BEGIN
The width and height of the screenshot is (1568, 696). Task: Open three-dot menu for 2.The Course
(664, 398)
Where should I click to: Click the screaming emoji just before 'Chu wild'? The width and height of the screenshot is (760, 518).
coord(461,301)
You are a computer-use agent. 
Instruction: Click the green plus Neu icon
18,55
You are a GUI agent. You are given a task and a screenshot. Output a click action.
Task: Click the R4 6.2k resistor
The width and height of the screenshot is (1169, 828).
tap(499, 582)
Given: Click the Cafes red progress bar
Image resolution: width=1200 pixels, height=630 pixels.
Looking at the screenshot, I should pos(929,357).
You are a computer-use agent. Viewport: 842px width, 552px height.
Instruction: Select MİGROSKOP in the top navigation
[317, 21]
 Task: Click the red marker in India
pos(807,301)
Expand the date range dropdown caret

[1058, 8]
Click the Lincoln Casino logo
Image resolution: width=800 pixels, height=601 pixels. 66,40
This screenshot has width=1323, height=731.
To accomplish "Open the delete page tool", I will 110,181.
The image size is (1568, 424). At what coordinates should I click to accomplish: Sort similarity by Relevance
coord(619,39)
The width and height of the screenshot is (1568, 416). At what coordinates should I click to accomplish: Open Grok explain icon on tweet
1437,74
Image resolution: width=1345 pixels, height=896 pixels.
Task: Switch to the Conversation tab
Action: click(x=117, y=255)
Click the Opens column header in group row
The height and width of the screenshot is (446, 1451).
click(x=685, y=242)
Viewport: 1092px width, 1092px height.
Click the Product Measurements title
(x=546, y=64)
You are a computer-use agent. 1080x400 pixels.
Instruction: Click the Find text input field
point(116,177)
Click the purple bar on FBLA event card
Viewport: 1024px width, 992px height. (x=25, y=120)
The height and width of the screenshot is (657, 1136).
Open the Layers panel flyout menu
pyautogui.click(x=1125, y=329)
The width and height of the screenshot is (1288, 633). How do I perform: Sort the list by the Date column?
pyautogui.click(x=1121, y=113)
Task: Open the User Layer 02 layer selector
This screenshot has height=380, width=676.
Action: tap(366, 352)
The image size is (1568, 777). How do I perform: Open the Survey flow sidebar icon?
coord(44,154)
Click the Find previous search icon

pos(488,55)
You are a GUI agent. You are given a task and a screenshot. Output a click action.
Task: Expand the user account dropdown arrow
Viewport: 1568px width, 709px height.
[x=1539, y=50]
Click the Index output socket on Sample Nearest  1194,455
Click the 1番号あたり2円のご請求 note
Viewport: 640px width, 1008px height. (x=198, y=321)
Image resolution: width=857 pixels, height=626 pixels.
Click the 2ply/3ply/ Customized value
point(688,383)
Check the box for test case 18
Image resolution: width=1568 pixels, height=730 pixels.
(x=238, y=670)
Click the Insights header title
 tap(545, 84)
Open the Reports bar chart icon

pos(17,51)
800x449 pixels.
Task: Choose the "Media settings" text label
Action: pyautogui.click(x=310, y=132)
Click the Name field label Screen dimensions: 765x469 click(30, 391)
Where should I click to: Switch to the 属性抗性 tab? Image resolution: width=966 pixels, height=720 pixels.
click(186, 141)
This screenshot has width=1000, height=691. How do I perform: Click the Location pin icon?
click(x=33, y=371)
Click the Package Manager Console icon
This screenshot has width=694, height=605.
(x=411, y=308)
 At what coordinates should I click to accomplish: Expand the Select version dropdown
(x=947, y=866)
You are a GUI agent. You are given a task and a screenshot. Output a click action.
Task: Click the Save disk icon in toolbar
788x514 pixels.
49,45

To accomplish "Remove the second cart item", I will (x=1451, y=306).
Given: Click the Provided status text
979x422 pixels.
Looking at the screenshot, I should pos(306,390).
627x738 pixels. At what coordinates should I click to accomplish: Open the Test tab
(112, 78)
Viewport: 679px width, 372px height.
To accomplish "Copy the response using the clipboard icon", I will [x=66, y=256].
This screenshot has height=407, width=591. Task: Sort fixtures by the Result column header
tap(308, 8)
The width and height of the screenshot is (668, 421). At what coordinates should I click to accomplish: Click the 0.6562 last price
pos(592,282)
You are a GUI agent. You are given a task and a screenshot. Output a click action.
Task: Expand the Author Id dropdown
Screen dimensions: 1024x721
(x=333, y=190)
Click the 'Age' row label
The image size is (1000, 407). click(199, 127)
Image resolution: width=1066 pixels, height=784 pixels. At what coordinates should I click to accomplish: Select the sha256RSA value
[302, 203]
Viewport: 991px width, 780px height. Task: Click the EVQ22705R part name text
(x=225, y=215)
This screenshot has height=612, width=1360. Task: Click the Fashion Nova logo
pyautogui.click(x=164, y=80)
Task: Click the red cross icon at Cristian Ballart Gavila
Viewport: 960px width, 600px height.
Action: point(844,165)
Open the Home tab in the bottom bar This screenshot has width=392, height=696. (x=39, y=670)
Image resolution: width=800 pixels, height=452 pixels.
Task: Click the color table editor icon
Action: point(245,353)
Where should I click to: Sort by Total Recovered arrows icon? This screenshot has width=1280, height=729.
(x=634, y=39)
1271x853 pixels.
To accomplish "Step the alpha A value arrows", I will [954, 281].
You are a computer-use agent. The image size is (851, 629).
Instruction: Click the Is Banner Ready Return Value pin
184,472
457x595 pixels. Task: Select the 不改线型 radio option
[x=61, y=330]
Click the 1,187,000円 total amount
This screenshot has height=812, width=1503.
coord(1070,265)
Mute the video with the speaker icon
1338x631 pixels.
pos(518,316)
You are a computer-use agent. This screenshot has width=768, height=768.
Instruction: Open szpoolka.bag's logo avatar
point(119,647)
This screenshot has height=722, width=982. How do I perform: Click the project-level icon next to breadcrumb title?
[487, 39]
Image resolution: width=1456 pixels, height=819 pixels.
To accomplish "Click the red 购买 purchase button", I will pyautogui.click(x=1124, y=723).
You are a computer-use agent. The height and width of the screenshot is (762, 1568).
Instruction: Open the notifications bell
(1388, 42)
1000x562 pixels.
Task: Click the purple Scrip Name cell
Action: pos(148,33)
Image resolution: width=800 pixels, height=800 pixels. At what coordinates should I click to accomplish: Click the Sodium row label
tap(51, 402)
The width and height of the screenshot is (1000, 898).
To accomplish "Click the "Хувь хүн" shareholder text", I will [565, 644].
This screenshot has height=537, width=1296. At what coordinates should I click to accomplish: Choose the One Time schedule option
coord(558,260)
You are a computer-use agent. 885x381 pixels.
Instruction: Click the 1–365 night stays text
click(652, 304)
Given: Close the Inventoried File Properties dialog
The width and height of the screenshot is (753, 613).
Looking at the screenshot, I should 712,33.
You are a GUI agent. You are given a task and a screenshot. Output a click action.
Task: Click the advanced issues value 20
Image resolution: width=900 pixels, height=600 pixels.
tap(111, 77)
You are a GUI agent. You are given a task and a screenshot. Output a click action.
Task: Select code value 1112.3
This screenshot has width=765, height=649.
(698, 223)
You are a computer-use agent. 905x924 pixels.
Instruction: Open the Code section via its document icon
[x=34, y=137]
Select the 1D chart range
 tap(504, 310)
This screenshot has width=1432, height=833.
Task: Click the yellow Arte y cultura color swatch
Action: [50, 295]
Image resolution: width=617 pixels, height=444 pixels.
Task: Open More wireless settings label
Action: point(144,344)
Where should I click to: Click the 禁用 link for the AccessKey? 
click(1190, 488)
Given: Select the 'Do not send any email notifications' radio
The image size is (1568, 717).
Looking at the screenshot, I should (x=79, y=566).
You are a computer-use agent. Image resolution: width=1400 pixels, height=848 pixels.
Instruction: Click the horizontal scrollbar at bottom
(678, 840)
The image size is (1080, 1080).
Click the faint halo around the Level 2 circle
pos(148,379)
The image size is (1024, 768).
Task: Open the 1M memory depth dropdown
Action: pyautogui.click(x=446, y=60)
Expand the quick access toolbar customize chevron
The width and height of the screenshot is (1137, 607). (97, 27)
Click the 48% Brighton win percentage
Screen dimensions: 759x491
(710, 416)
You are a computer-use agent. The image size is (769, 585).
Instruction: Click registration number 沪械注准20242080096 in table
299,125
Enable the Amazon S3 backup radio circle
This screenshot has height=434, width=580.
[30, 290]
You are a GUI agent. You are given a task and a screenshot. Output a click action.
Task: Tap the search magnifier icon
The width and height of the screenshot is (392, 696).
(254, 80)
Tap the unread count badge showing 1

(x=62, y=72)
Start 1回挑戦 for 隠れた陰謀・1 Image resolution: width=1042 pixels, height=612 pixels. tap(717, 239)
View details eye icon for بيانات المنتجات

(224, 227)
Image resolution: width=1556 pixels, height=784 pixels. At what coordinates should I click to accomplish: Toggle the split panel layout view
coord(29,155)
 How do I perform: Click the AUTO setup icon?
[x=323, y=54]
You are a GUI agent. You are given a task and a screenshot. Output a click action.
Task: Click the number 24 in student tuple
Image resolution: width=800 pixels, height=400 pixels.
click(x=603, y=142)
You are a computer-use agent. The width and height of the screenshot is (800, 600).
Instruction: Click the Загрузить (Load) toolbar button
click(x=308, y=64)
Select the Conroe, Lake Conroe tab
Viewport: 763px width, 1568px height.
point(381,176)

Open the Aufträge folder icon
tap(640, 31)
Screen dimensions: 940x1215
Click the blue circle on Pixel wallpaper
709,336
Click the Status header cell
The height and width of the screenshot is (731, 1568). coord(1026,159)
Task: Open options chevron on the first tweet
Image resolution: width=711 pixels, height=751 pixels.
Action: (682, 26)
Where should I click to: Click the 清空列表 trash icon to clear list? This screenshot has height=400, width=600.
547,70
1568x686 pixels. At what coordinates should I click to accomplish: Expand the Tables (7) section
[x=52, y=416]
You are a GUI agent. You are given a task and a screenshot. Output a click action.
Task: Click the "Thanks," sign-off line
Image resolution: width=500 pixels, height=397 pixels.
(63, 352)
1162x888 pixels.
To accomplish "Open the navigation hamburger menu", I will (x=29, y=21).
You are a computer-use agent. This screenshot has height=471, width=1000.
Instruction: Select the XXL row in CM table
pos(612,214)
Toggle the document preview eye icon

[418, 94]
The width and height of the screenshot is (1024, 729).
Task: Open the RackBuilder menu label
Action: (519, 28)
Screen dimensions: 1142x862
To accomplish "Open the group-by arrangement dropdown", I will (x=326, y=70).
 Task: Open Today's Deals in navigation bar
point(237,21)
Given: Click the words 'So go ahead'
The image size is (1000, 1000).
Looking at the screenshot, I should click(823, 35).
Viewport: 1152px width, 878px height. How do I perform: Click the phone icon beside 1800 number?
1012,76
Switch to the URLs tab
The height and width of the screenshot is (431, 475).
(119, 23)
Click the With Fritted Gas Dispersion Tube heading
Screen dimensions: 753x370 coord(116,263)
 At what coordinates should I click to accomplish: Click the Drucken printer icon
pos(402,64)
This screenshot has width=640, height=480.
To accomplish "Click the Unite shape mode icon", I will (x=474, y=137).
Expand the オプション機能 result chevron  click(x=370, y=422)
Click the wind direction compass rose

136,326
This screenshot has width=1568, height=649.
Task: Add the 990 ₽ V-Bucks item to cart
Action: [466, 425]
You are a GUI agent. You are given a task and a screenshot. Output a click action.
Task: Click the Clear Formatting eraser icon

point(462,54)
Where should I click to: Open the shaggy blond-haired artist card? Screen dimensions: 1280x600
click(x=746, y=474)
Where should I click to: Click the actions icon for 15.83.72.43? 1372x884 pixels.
END
■ What you have to do
Read through the lines above and collect those that contain the string "will".

■ Exercise solution
To accomplish "Open the delete page tool", I will 110,181.
To accomplish "Remove the second cart item", I will (x=1451, y=306).
To accomplish "Copy the response using the clipboard icon", I will [x=66, y=256].
To accomplish "Step the alpha A value arrows", I will [954, 281].
To accomplish "Click the red 购买 purchase button", I will pyautogui.click(x=1124, y=723).
To accomplish "Click the "Хувь хүн" shareholder text", I will [565, 644].
To accomplish "Open the navigation hamburger menu", I will (x=29, y=21).
To accomplish "Open the group-by arrangement dropdown", I will (x=326, y=70).
To accomplish "Click the Unite shape mode icon", I will (x=474, y=137).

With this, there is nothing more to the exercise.